*Given task:*
Copy the listing word for word, starting at the line that contains "At what coordinates" and stopping after the line that contains "(x=537, y=255)". Leave out the pictures.
— Start Entries shown —
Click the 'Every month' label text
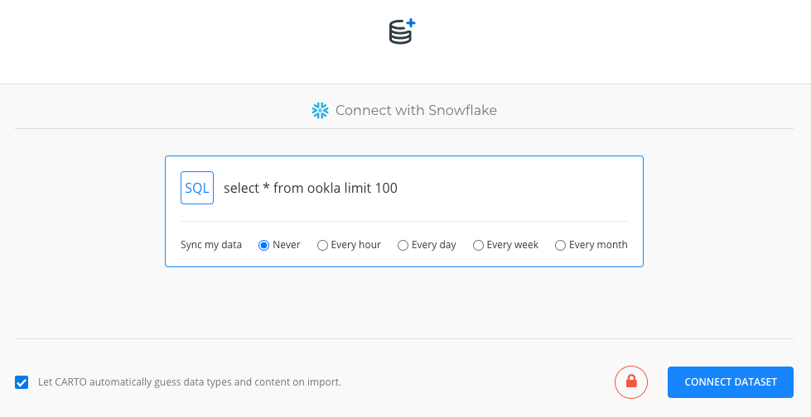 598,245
— End Entries shown —
— Start Entries shown —
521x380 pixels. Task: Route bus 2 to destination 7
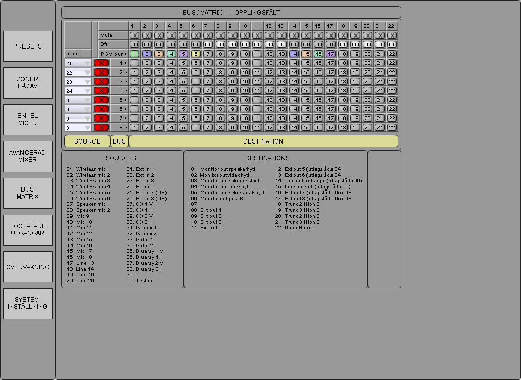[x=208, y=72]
— End Entries shown —
— Start Entries shown —
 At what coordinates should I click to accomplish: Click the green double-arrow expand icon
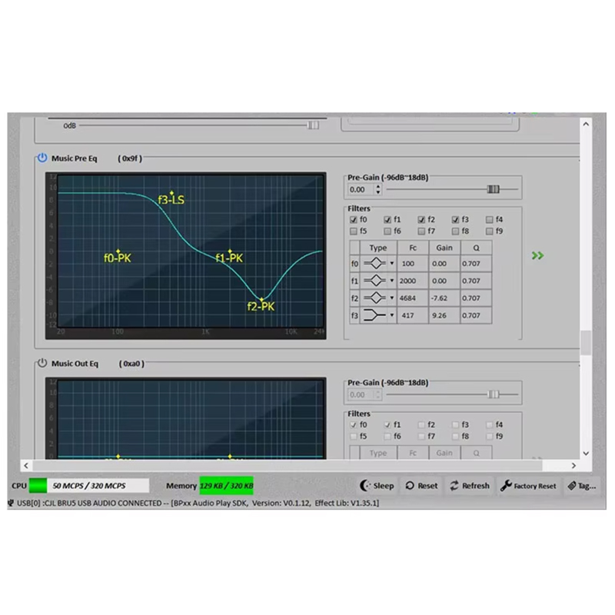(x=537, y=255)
— End Entries shown —
*Full output:*
 At what coordinates should I click to accomplish: Click the green double-arrow expand icon
(x=537, y=255)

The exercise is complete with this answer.